Leviathan development costs to be covered in three years
US producer Noble Energy said February 24 it would recoup its expected $1.5bn costs of Leviathan development in three years' time, even though sales contracts signed so far account for under half the targeted amount. The total budget is estimated at $3.75bn and Noble is operator with 39.66%.
In the stock exchange filing regarding the final investment decision it said it will develop four subsea wells, each capable of flowing more than 300mn ft³/d of gas which will go 117 km to a 22,000 metric ton fixed platform, 10 km offshore Israel. Processed gas will connect to the Israel Natural Gas Lines onshore transportation grid in the northern part of the country and to regional markets via onshore export pipelines.
This will be Israel's second entry point and will enhance gas supply security. The approved development plan, according to Noble, allows for significant future cost-effective expansion from its initial 1.2bn ft³/d capacity to 2.1bn ft³/d.
Noble's $1.5bn investment includes about $100mn already spent in 2016 and $200mn pre-investment in for future platform expansion.
Noble is now finalising the major project contracts and started on long lead materials procurement. Noble Energy and partners anticipate drilling one to two Leviathan development wells in 2017. Completion activity for all four producer wells, including two previously drilled, is anticipated in 2018. The company expects to complete project installation and initiate commissioning in the fourth quarter of 2019, with delivery of first gas targeted for the end of 2019.
Noble reports that gas supply agreements (GSA) have been confirmed for 525mn ft³/d, which is less than half the targeted 1+bn ft³/d but they are worth over $15bn over their lifetime.
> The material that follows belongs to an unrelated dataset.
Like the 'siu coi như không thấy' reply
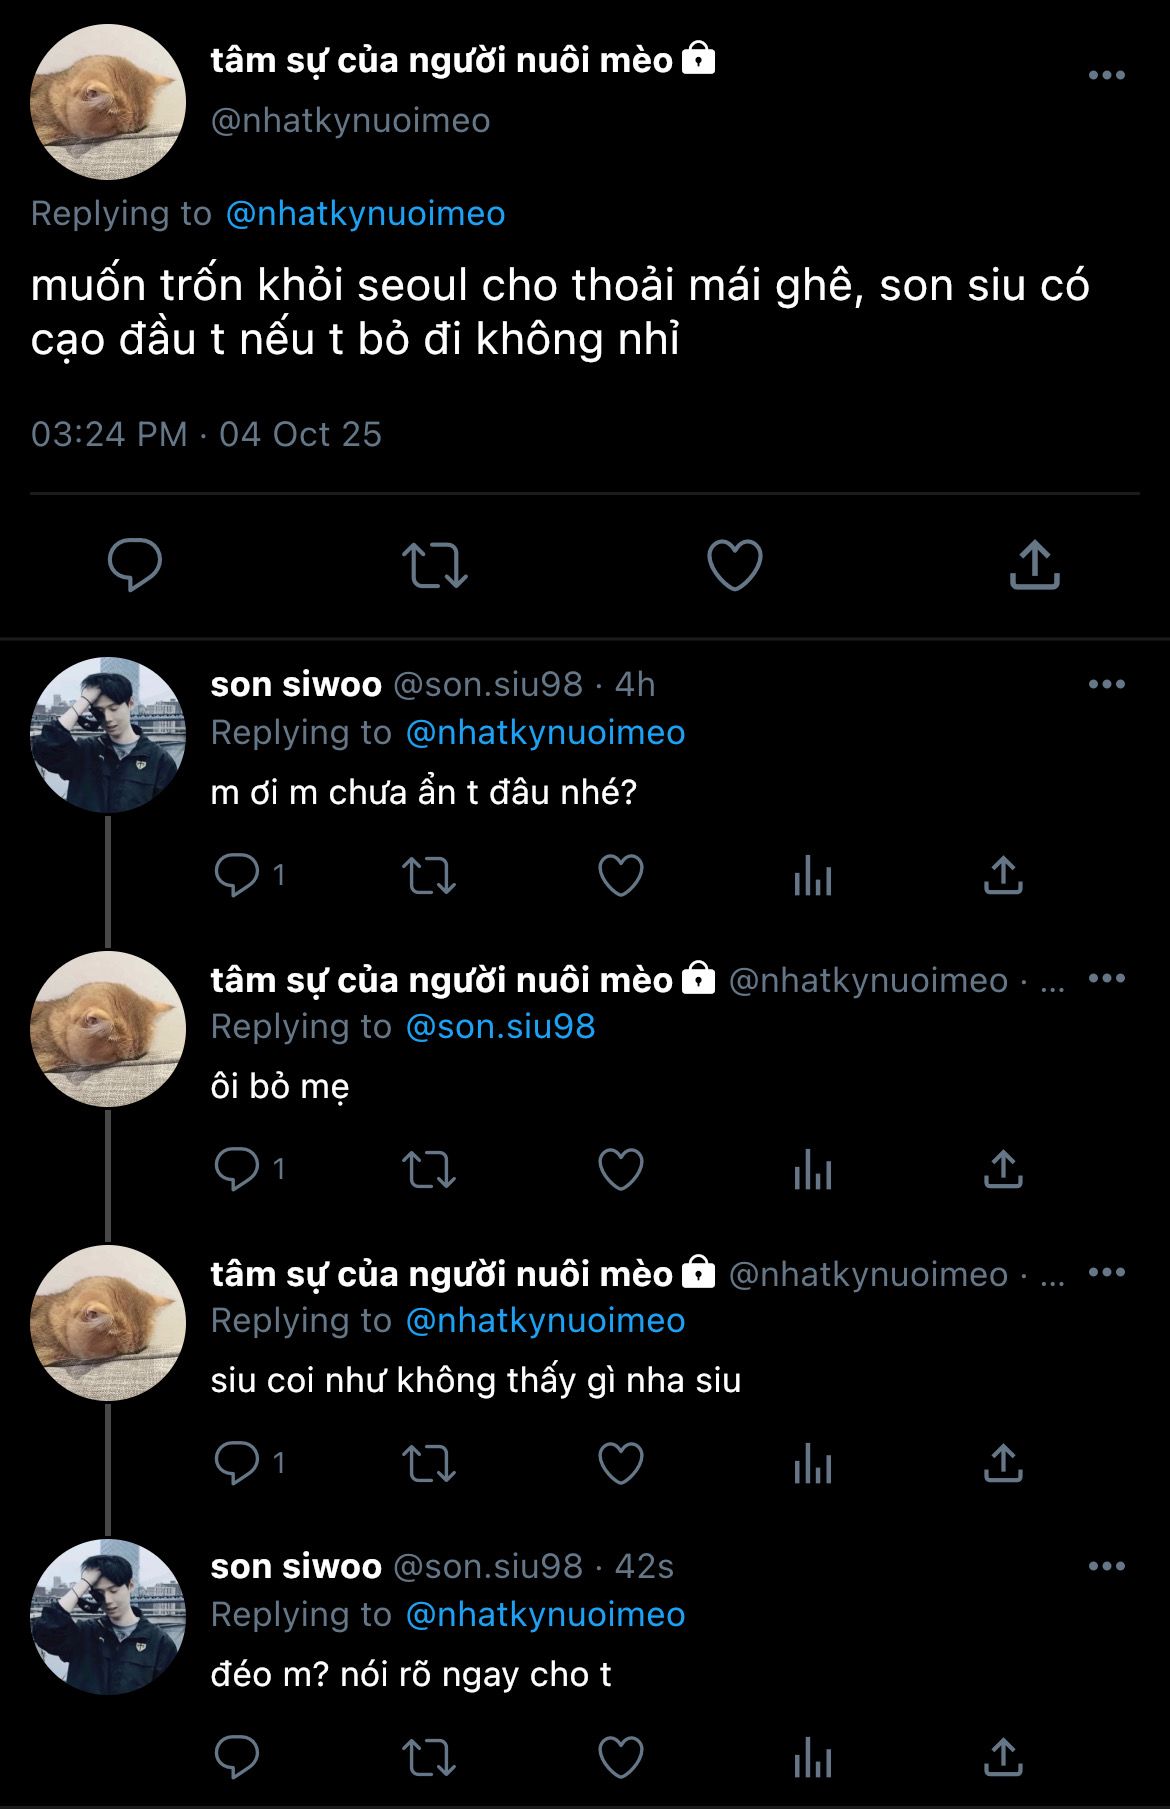This screenshot has height=1809, width=1170. tap(620, 1464)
The anchor GSA, with Jordan's Nepco is estimated at $10bn in 15 years. Another $2bn contract was signed with Daliot Energy, for a power generation facility whose construction has yet to be approved. Daliot Energy has the option to reduce quantities by 50%.
Noble estimates blended sales price realisation for the domestic and regional markets at $5.50-$6/mn Btu based on current Brent prices. Gas export would be Brent indexed while domestic sales are responsive to the regulatory Natural Gas Framework.
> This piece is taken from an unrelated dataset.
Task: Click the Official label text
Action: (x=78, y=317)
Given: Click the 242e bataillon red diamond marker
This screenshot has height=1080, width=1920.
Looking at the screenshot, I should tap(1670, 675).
Operating cash flow for the first year following startup is projected to be at least $650mn net.
Noble, which last year enjoyed from a $750mn free cash flow from its Israeli businesses said it can fund Leviathan phase one from its Tamar operating cash flows as well as eastern Mediterranean portfolio proceeds. Regional portfolio proceeds received to-date total about $575mn net. Noble is also securing access to a financing facility for additional funding flexibility.
"Sanction and development of Leviathan build on recent portfolio milestones and reinforce our focus on high-margin growth," CEO David Stover said. "Leviathan will generate robust project economics, have strong investment efficiency, and provide long-term cash flows. With 40 trillion ft³ gross recoverable resources discovered by Noble Energy in the region, we can continue to grow our eastern Mediterranean business for decades. This includes material additional development beyond phase one at Leviathan."
Among the possible destinations for the gas is Egypt, where two liquefaction plants stand idle. The giant Zohr field and other major developments have the potential to turn Egypt into a gas exporter once more.